(EXCERPTED DATA)

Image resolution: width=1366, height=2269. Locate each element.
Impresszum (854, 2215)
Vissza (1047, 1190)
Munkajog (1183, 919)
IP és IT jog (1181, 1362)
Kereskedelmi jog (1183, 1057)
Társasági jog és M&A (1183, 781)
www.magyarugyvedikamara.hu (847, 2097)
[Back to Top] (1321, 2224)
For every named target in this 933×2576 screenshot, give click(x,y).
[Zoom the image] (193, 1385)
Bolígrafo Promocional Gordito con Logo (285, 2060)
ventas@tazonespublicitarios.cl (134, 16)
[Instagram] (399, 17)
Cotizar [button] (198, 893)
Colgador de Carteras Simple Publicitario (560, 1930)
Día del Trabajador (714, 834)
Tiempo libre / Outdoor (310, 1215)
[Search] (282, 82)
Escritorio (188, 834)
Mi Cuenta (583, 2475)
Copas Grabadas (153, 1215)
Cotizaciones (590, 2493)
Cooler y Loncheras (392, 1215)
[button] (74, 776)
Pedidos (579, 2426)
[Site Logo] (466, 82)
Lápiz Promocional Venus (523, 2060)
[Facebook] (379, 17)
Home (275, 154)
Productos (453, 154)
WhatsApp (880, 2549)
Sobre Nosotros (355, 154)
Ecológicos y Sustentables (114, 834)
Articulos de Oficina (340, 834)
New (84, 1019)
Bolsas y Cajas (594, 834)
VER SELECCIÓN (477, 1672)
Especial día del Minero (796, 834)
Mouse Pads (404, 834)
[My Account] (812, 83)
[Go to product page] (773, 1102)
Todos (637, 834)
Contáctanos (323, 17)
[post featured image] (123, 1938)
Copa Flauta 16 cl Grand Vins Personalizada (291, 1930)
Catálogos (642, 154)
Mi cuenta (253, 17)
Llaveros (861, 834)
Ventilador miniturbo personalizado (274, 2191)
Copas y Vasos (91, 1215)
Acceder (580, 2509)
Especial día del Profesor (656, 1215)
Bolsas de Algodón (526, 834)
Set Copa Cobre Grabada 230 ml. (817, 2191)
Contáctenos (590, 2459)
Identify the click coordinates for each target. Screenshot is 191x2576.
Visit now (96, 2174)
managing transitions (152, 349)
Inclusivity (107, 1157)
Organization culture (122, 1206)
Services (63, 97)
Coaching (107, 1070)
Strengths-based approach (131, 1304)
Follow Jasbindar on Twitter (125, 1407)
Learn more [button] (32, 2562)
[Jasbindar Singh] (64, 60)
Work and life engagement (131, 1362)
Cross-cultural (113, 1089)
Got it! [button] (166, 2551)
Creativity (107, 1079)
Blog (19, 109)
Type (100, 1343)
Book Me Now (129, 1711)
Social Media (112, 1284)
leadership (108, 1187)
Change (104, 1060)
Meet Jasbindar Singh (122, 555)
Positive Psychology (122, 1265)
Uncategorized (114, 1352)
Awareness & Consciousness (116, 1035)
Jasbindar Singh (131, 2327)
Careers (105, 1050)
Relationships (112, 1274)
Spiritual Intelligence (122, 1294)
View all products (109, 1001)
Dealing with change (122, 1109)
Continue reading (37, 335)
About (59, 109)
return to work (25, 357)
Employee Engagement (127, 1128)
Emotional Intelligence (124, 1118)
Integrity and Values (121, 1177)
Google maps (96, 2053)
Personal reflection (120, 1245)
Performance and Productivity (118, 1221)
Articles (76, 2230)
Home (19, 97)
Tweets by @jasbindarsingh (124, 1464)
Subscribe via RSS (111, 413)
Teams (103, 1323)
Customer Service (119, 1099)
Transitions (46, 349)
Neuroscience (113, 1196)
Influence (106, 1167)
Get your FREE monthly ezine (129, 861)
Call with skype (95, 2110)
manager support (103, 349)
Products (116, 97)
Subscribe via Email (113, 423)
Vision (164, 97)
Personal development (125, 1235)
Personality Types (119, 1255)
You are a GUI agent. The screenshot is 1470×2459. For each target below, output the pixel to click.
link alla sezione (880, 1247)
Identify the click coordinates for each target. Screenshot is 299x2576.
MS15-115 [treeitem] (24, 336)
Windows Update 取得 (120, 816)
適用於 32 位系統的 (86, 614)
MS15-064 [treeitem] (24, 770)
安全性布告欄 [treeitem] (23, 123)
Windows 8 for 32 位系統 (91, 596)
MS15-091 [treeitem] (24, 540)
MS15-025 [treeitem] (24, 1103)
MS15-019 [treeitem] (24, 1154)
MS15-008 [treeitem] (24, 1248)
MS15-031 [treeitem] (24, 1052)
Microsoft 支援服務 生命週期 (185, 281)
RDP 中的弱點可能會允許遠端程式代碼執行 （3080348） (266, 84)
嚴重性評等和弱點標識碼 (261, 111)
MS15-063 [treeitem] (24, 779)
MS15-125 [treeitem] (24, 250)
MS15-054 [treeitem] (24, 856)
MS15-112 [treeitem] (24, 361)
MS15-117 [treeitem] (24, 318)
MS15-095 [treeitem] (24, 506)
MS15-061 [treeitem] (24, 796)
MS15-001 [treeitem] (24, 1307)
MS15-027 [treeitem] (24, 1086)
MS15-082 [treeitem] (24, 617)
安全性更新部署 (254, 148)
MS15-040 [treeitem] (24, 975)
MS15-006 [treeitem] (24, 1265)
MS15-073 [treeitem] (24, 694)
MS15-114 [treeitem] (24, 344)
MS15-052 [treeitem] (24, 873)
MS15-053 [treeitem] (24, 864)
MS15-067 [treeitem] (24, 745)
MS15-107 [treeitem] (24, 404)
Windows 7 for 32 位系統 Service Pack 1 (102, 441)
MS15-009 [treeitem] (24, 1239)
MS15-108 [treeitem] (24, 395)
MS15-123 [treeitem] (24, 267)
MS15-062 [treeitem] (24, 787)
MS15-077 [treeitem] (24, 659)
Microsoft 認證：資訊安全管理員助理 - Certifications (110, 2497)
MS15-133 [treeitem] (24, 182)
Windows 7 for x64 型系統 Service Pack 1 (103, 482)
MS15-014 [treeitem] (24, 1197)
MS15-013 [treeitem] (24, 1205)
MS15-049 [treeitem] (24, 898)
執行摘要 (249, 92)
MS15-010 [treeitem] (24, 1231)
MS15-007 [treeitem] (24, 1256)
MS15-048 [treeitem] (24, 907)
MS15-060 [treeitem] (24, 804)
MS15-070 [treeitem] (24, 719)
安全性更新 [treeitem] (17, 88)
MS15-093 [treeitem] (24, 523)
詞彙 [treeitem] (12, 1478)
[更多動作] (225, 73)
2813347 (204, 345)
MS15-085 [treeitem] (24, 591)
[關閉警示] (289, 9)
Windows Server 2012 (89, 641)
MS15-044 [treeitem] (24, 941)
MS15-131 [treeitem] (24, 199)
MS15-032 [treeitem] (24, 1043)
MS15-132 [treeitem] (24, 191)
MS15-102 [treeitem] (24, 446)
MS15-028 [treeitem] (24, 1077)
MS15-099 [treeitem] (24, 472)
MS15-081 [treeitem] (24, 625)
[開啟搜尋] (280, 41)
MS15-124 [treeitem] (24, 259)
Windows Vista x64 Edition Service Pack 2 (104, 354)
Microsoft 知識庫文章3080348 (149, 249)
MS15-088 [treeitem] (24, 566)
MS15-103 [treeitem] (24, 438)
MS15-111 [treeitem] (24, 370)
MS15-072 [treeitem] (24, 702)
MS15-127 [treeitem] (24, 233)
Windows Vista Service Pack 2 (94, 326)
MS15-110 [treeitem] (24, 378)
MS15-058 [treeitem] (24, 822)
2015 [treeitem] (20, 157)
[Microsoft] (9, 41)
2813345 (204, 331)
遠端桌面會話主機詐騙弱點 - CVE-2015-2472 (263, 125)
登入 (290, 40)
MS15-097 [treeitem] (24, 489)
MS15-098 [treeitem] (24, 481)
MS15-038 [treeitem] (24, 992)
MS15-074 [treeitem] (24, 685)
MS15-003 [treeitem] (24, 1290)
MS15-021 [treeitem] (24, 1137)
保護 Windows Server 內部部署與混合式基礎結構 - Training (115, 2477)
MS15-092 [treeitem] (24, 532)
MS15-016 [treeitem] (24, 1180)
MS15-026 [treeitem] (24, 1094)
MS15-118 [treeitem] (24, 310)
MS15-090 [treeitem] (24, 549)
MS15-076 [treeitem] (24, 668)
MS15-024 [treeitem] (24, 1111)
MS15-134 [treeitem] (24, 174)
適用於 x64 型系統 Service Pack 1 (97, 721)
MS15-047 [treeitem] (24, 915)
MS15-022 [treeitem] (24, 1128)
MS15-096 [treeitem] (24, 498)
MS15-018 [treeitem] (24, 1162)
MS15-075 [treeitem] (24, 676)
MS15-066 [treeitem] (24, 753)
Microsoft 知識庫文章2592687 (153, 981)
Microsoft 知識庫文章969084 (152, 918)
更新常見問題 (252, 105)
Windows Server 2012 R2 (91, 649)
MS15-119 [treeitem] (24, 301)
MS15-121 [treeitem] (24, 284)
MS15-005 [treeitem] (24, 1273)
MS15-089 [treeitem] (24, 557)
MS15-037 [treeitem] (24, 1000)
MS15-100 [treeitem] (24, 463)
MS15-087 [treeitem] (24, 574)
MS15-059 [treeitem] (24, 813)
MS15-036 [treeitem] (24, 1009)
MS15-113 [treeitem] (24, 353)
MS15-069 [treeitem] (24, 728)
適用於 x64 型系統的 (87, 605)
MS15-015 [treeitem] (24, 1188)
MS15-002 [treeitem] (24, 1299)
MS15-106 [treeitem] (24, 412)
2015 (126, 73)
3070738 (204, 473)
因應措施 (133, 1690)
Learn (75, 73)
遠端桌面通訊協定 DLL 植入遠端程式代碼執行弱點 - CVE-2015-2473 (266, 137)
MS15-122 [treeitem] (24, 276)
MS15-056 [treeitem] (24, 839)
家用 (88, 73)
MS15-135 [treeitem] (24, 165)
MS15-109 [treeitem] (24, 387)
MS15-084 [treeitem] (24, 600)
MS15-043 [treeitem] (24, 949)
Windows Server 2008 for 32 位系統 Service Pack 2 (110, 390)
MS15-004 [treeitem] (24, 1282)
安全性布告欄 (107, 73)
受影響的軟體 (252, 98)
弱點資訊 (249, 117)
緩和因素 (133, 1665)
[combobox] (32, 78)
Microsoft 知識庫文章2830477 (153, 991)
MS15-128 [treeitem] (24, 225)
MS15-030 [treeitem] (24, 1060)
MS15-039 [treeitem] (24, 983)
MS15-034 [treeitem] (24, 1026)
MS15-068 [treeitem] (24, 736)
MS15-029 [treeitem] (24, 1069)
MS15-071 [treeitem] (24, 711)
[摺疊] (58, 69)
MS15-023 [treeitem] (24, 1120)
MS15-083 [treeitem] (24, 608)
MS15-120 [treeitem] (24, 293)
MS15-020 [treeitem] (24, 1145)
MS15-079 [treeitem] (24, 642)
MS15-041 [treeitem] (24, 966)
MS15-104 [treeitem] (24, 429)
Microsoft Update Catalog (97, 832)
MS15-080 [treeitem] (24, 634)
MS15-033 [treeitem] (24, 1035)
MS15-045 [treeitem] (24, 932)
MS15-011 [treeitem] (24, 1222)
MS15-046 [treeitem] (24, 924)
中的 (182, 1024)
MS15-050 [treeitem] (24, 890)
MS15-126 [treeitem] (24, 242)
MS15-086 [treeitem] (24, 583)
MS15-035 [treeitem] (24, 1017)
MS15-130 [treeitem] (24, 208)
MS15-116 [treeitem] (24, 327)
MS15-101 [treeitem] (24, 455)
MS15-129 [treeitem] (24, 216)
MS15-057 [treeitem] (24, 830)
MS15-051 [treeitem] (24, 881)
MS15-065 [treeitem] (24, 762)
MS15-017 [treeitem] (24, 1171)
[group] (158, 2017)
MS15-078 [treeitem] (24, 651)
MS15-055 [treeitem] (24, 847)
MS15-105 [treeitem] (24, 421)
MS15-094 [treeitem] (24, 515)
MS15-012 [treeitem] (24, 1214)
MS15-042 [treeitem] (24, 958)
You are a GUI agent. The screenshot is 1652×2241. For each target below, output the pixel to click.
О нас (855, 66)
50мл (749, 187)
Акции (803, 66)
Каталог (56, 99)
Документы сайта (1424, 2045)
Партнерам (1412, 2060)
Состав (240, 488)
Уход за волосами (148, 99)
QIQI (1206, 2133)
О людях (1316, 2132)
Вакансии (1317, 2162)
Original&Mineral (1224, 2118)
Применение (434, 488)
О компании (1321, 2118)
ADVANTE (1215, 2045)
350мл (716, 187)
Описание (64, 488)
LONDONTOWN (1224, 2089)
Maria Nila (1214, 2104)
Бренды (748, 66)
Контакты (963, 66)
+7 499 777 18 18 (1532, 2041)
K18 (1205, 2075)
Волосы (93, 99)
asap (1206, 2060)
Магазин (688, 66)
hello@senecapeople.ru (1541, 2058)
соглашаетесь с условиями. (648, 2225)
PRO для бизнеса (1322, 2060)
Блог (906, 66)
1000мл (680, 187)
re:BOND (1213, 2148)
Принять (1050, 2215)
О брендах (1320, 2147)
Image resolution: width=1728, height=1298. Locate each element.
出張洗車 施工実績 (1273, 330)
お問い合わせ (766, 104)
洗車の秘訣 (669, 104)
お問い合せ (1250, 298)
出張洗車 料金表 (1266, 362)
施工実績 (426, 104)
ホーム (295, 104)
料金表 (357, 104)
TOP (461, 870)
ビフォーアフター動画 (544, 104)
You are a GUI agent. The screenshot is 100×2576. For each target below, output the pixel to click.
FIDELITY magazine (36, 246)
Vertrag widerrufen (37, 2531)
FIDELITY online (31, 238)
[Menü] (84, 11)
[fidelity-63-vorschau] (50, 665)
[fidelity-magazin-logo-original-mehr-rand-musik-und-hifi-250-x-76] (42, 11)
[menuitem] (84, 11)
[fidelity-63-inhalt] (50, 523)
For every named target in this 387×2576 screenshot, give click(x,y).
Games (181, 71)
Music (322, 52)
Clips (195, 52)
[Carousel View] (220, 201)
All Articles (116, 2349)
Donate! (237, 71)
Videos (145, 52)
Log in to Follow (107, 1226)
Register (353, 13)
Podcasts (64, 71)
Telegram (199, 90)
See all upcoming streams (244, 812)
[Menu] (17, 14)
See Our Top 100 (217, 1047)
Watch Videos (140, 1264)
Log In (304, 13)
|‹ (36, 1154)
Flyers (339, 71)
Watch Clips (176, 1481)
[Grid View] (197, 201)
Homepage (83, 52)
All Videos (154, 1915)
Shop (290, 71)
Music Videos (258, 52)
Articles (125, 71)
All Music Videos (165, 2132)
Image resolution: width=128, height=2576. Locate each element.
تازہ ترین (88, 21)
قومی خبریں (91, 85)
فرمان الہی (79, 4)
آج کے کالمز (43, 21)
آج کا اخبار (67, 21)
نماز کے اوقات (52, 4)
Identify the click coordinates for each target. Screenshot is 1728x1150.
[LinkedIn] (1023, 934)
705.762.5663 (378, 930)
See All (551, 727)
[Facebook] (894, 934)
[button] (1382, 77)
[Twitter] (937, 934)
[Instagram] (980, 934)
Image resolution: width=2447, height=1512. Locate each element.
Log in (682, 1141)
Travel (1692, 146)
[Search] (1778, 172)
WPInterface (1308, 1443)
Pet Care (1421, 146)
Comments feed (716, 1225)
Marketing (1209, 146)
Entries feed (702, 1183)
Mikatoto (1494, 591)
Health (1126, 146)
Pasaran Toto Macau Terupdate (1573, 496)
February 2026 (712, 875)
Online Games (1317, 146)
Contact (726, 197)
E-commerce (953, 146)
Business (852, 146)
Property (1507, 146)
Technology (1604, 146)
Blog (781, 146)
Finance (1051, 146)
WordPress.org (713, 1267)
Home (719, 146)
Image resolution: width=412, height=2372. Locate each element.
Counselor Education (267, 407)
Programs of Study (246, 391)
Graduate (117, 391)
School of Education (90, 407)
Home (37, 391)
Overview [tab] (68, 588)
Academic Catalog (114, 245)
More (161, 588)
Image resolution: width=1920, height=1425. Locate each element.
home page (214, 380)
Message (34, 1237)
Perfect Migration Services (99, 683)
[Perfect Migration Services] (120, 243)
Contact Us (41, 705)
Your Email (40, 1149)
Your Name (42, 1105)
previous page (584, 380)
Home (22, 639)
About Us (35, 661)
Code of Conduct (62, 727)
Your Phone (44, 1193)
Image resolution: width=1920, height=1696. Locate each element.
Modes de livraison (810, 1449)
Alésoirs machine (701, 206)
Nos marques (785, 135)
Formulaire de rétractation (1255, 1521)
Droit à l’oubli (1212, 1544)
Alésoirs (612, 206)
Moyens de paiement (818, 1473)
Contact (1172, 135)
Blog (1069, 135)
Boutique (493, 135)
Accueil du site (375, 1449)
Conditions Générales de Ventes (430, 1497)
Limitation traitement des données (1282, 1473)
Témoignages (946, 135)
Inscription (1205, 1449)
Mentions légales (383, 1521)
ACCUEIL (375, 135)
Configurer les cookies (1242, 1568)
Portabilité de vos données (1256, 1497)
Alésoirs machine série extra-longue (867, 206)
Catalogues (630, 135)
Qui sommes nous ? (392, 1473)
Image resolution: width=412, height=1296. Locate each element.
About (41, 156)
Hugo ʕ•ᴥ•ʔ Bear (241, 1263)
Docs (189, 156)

(End EXCERPTED DATA)

**TRY IT:** Please return every line of the records above that contains the word "Microsoft".

**RESULT:**
Microsoft 支援服務 生命週期 (185, 281)
Microsoft 認證：資訊安全管理員助理 - Certifications (110, 2497)
Microsoft 知識庫文章3080348 (149, 249)
[Microsoft] (9, 41)
Microsoft 知識庫文章2592687 (153, 981)
Microsoft 知識庫文章969084 (152, 918)
Microsoft 知識庫文章2830477 (153, 991)
Microsoft Update Catalog (97, 832)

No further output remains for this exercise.